British children's television series

Animal Antics is a twice BAFTA-nominated, live-action British pre-school series which aired on Channel 5's Milkshake strand. It was one of the first original children's program to air when it launched in 1997. The series was produced by Two Side Productions and it Initially run for 80 episodes. Although it only ran for one series, four spin-offs were produced between 2001 and 2015, each narrated by Derek Griffiths.

==Original series==
Animal Antics was created as a flagship show for Channel 5's children's programming strand, 'Milkshake!'. It was one of the first original shows to air on the channel when it launched in 1997.

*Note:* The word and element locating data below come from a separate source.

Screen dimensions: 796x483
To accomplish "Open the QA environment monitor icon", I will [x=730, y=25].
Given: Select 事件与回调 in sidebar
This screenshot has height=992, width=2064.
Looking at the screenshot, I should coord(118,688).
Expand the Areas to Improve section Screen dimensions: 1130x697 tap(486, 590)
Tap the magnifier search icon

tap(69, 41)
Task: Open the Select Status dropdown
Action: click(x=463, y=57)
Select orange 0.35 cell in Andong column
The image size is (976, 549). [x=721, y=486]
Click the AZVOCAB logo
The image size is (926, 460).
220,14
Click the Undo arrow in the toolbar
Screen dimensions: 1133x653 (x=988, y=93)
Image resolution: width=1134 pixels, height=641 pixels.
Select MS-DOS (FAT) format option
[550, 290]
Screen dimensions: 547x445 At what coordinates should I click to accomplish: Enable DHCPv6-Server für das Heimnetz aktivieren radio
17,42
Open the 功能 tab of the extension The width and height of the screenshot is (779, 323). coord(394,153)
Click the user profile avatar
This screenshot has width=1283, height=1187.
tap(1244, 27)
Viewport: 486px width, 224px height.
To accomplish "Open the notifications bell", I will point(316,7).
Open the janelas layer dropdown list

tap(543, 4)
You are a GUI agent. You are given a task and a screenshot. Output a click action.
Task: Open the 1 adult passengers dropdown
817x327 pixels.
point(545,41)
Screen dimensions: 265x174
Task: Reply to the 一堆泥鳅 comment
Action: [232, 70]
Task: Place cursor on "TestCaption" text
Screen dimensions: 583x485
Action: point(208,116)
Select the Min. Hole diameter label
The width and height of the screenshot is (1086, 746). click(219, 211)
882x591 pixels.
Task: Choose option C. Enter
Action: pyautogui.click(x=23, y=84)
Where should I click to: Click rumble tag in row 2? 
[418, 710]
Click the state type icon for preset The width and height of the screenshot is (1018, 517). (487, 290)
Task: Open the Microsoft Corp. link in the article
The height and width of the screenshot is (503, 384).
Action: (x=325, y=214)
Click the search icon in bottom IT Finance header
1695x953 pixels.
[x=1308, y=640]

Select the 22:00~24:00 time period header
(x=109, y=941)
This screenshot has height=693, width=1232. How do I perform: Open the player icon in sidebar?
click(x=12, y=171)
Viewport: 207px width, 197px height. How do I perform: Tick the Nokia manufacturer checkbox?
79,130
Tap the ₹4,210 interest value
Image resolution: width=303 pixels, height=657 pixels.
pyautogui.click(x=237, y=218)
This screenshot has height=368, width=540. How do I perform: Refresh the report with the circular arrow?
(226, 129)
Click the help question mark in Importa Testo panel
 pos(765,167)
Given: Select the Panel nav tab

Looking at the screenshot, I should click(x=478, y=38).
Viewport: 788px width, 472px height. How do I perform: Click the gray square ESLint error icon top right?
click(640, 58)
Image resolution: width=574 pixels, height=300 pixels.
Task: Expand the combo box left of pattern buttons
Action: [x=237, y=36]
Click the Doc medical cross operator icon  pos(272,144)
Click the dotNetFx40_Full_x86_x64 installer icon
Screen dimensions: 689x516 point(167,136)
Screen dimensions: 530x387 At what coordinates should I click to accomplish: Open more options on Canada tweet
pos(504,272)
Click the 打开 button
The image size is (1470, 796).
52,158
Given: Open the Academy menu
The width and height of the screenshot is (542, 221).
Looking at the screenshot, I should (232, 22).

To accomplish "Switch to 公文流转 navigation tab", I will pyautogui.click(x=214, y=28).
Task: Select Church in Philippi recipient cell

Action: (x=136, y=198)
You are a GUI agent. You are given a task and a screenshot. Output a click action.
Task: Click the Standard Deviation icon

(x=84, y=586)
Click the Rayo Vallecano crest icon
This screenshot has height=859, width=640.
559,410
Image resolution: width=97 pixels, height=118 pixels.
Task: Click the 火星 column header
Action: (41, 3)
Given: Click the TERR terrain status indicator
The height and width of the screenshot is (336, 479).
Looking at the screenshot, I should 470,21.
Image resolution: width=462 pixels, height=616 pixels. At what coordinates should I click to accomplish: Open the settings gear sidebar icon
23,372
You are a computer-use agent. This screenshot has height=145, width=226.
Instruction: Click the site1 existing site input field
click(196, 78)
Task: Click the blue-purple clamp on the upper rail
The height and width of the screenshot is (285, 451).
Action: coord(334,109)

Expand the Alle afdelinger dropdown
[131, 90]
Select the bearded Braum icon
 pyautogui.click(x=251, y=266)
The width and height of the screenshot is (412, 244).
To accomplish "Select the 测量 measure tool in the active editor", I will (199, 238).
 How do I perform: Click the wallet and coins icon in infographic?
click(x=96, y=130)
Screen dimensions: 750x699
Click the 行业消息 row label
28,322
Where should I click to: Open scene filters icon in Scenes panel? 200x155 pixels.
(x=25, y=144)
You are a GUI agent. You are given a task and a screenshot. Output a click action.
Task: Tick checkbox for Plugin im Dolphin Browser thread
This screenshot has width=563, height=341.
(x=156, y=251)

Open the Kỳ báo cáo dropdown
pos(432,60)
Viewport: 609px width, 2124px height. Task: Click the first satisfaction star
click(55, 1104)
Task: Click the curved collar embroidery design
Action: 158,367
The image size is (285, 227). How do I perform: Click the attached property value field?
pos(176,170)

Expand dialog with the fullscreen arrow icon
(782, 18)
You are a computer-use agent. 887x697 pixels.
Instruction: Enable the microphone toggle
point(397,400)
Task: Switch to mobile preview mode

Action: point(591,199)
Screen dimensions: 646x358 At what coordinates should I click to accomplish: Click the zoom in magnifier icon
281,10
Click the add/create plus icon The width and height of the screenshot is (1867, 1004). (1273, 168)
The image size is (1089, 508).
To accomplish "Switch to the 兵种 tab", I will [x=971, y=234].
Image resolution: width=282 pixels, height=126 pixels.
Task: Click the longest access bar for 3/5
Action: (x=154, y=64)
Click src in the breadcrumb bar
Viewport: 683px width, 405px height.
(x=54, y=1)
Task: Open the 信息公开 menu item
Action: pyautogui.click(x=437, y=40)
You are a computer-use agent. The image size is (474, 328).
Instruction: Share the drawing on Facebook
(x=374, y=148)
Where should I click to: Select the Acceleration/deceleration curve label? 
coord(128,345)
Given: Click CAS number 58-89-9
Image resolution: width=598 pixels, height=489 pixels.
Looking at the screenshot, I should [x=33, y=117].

Each episode features stories of wildlife and farmyard animals narrated by Derek Griffiths in their natural environment. The series took a fly on the wall look into their lives with Griffiths portraying each animal in a comedy style.

The show aired on weekday mornings, and episodes also aired on weekends during Tickle, Patch and Friends. The show has been broadcast around the world on Nick Jr. A Welsh version of Insect Antics dubbed 'Y Crads Bach' for S4C aired in 2000. In 2018, episodes started airing on the 'Wizz' YouTube channel for children.

==Spin-Off series==

===Little Antics===
In 2001, a spin-off series entitled 'Little Antics' was produced, airing 40 episodes, and like Animal Antics, the series adopted the fly on the wall style. This time each episode followed the lives of young children and their families, both in and out of school, mainly in a reception class in Malvern. Again, this was narrated by Derek Griffiths with Jan Francis. This series was directed by Lisa Evans. This series was rerun on Tiny Living in 2003.

===Insect Antics===
In 2003, another 40-episode spin-off series aired, again, narrated by Griffiths. This series was directed by Tracy Nampala, but now followed the lives of insects. Victoria Arlidge provided the music for this series. One episode was featured on the 'Milkshake! Treats' DVD, released in 2005.

===Aussie Antics===
Another spin-off series was produced in 2004, airing 40 episodes, but this time, showing different animals in their natural environment with a focus on Australian wildlife. Tracy Nampala also directed this series.

===Seaside Antics===
In 2015, a new set of 20 episodes started airing, following a host of different animals that live by the coast. This series was produced by Catherine Robins and aired a decade after the last. Again, Griffiths narrated. This is the last 'Antics' series to have aired to date.